Executive News: Looking at the Alliance

One of the things many of you have heard me talk about over the last five years or so deals with the Alliance between and among the 51 state bankers associations across the country and the ABA.
The alliance is of immeasurable value to the commercial banking industry, but it wasn’t always so.

Photo of Roger M. Beverage
Roger Beverage, OBA President and CEO

When I first arrived at the OBA more than 30 years ago, I discovered there was very little direct or meaningful communication between each of the states and the national banker trade groups. That lack of communication resulted in the passage of legislation that directly impacted banks, mostly in a negative way.

A couple of instances come readily to mind: passage of the FDIC Improvement Act of 1991, (FDICIA) and passage of the Riegle-Neal Interstate Banking and Branching Efficiency Act of 1994. Both acts included provisions that were particularly harmful, not just to community banks, but to the industry as a whole.

In the case of FDICIA, the deal was negotiated in large measure between Congress and the ABA. The state bankers associations had very little input into the final version that was passed. The phrase “trust us” comes readily to mind. When the bill ultimately passed in December 1991, a few of us actually read it. We were horrified.

It wasn’t just the ABA; all banker trade groups in Washington were involved in that discussion. The state bankers associations were not.

The next instance is the Riegle-Neal interstate branching act passed in 1994. Its original version on which most, but not all, of the national trades had signed off provided for virtually unlimited branching across state lines without regard to the provisions of an individual state’s law. Needless to say, in Oklahoma that was simply not acceptable.

We made a lot of noise and noted our objections to the “final” draft of this momentous legislation. Long story short, we inserted a provision in Riegle-Neal requiring a bank to recognize state law on the subject of branching.

In our case, the only way an out-of-state bank could enter our state was by acquiring an existing Oklahoma franchise. There was a lot of shouting going on at the time, but the states prevailed.

Out of this chaos rose a special meeting involving the states, the ABA and bank leaders at which the lack of meaningful communication was emphasized. As a result, the Alliance was born and now requires enhanced communication among the state bankers associations and the ABA at a minimum.

Gradually, we have refined the process for getting a bill passed, including much better coordination and communication with the state associations. As state associations, we work together and coordinate with each other on a number of legislative issues and proposed regulatory changes.

The beauty of it is together we have created something that’s unique to your profession. It gives us an opportunity to influence legislation and regulation in a way that’s most beneficial to you, our member banks. And making certain it functions as intended makes the Alliance critically important to bankers across the country.

Those of us on the front lines recognize both legislative and regulatory proposals can have a huge impact on the success of America’s banks. We also recognize we have to work in tandem with each other to get the desired results.

Moreover, bad ideas tend to move from state to state, which gives us (state associations) a “heads up” in case those same ideas pop up in Oklahoma. But the Alliance also serves as a sounding board for good ideas that will be helpful to member banks and on which we can coordinate a game plan to make it happen. The same is true with respect to legal issues.

So, what do we have? What is the “Alliance” and why should you care? The Alliance brings together the ABA and the 51 state bankers associations across the country, collectively serving as the voice of the banking industry. Its goal is to maintain and enhance the strength of America’s banks and the communities they serve.

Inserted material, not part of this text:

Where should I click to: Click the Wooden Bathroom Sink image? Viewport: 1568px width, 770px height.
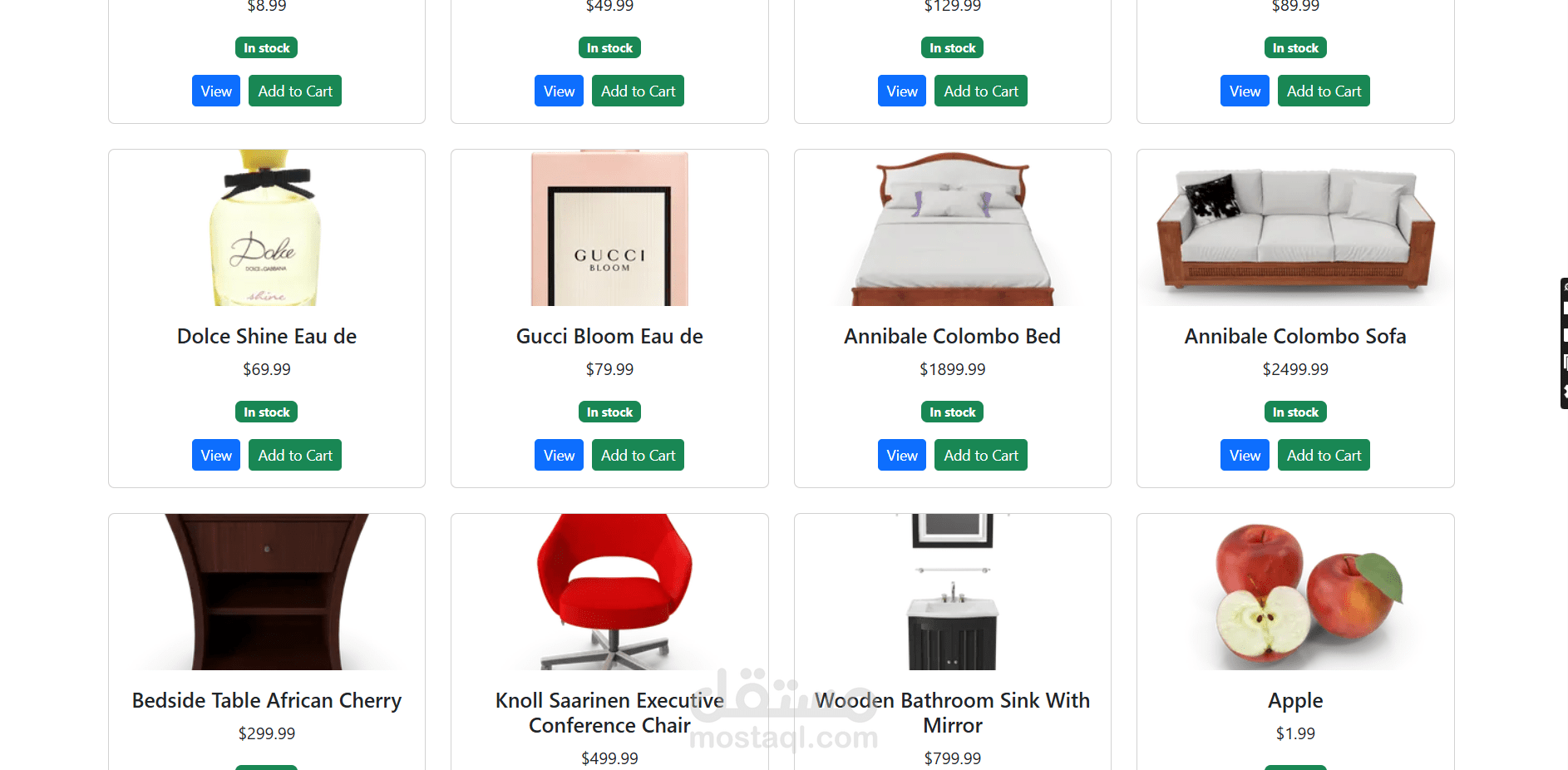click(x=953, y=592)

Here’s another way to look at it: by monitoring local, state and federal issues and coordinating our efforts across the country, the Alliance plays a vital role in determining both state and federal policy objectives. We work together mobilizing bankers to engage policy makers and the general public in an effort to establish sound, basic banking policies. We also have one of the largest industry political action committees, plus millions in independent expenditures that will help us maintain a pro-banking, pro-business Congress and our respective state legislatures.

Most importantly, we represent all banks, no matter its size or charter. The reason is simple: Together, we are stronger. Together, we will be more successful than if we just go it alone. Not working together has been our Achilles’ heel for decades. The Alliance enhances our ability to work together for the benefit of our member banks.

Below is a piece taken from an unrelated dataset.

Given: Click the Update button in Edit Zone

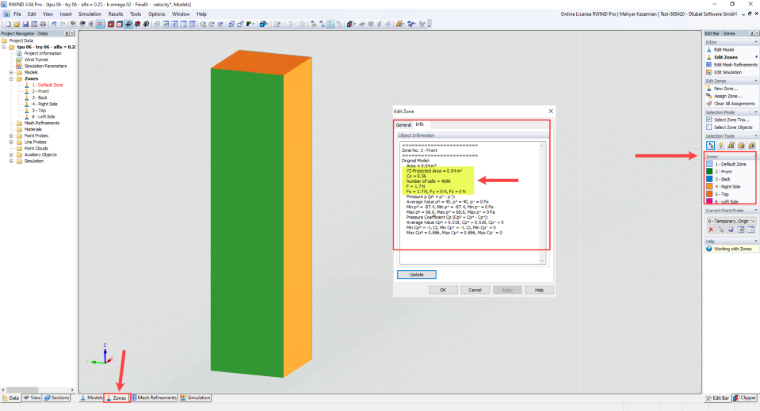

We are also a “resource network” that works together for the benefit of each of our member banks. It’s a unique mechanism that delivers results and we need to make sure we keep all of its parts as strong as possible. Your bank is the primary beneficiary of those collective efforts.

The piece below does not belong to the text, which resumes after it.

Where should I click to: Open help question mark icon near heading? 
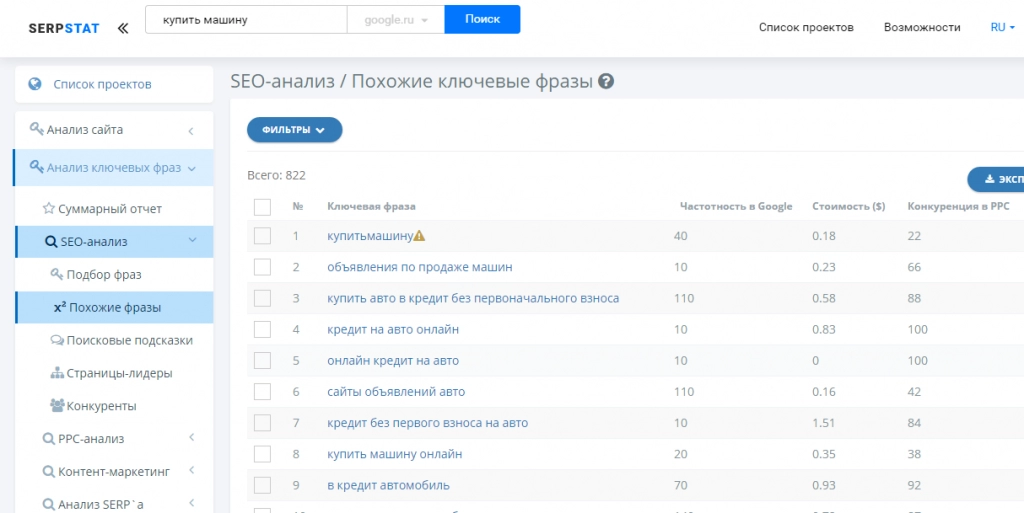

One more thought. As consolidation of the industry continues, its impact on the OBA and other state bankers associations is a growing cancer on the current Association business model. Consolidation eats away at our income from dues, education events and products and services sales. Fewer and larger banks generally means less banker participation, in OBA leadership as well as our various boards and committees.

Consolidation is what keeps me up at night. It’s relentless, and the Alliance helps us deal with that issue, together. The Alliance is of immeasurable value to the industry. It works. And it makes your industry one of the most powerful in Washington. That’s a good thing.